In this blog series, I’m describing how InnoDB locks data (tables and rows) in order to provide illusion to clients that their queries are executed one after another, and how this was improved in recent releases.

So far we saw that access right currently granted and waiting to be granted are represented as record locks and table locks objects in memory, which we can inspect via performance_schema.data_locks. Also we have learned that they form “queues”, conceptually one for each resource. We’ve left out technical detail: the queue itself is a data structure, which will be accessed from many (perhaps thousands) threads in parallel – how can we ensure the integrity of the queue and fast parallel operation? It looks like, ironically, the Lock System itself needs some form of latching inside of it.

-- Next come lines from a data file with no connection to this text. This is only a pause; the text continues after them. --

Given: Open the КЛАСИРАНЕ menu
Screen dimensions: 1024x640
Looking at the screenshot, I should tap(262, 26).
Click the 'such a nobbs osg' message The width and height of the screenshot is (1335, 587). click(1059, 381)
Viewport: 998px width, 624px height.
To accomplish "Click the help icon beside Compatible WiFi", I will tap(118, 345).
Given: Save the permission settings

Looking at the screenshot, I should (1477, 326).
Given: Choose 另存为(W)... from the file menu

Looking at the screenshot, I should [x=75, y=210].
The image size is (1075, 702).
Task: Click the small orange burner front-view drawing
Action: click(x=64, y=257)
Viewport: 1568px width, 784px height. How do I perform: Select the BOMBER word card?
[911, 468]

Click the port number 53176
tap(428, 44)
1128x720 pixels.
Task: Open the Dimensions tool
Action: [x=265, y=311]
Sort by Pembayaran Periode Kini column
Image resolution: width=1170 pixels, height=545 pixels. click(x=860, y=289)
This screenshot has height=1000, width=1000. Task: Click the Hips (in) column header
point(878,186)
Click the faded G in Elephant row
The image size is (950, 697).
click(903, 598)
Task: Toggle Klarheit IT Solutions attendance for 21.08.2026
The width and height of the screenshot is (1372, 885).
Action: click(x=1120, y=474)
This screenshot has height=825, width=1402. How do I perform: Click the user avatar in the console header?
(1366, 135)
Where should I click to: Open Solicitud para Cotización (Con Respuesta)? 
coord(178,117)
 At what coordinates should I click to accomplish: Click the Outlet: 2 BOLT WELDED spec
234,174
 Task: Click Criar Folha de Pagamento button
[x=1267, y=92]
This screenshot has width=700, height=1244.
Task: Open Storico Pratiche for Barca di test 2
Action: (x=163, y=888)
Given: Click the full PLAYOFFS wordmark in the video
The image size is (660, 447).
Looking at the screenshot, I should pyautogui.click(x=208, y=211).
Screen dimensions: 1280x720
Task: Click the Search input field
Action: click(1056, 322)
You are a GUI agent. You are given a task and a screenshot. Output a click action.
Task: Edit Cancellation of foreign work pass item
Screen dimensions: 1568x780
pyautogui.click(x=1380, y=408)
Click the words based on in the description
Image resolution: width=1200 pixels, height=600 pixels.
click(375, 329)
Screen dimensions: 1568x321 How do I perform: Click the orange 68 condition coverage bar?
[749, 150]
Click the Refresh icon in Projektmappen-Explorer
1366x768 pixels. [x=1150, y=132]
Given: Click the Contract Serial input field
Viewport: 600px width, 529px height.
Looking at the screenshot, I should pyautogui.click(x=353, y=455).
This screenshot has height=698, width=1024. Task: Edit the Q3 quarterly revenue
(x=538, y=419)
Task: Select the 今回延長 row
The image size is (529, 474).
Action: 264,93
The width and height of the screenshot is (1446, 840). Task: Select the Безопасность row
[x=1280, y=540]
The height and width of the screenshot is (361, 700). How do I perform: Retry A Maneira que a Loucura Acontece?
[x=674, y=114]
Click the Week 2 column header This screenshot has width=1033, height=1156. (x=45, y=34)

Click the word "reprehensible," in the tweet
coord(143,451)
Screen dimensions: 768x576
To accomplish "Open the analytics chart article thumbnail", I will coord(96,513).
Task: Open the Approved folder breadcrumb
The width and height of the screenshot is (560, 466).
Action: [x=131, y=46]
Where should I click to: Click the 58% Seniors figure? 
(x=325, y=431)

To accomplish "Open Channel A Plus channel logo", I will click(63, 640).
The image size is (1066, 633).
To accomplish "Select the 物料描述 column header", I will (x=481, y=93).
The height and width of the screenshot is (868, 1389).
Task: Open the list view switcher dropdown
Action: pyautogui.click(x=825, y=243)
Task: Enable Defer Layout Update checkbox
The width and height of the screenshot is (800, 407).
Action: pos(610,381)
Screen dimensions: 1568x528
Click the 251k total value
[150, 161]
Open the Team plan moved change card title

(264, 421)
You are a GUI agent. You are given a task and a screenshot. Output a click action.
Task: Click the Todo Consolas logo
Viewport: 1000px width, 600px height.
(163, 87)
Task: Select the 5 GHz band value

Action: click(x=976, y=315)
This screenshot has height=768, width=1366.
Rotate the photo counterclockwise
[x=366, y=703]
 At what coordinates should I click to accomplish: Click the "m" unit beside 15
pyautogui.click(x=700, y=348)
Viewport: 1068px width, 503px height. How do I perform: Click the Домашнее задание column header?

This post is about the change most important for the performance of Lock System, “WL#10314: InnoDB: Lock-sys optimization: sharded lock_sys mutex”, which arrived in 8.0.21 several years after a proof of concept was proposed and implemented by Paweł Olchawa. The idea seems relatively simple to explain: let the threads which operate on lock queues for different resources operate in parallel instead of latching the whole Lock System. For example if a transaction needs to enqueue a waiting lock for a row in one table, this operation could be done in parallel to another transaction releasing a lock on a different resource. Note that this is a low-level change w.r.t. high-frequency “latching” not the high-level long-term “locking” – what we care here is data integrity of the queue itself, and how to coordinate operations on the queue object such as “enqueue”, “dequeue” and “iterate” – each such operation is very short in practice, but historically required latching the whole Lock System, so no other thread could touch any queue until we’ve finished. So, this article is one level of abstraction lower than what we were dealing with in previous articles: the lock you want to enqueue may wait several seconds before being granted, but the mere operation of enqueuing it, this tiny, very short operation of allocating the lock object, and appending it to the list, is what we are concerned about now.

One of the reasons it took so long to bring Paweł’s idea to reality should hopefully be clear now after reading previous articles in the series: the Lock System is a very complicated beast, and there were at least two places which tried to do something globally on the whole wait-graph as opposed to locally within one queue: deadlock detection and CATS both performed a DFS. The changes described in previous articles moved these costly operations to a separate thread and made sure they do not have to latch the whole Lock System while they operate. All the other operations in our code base involved one or two lock queues.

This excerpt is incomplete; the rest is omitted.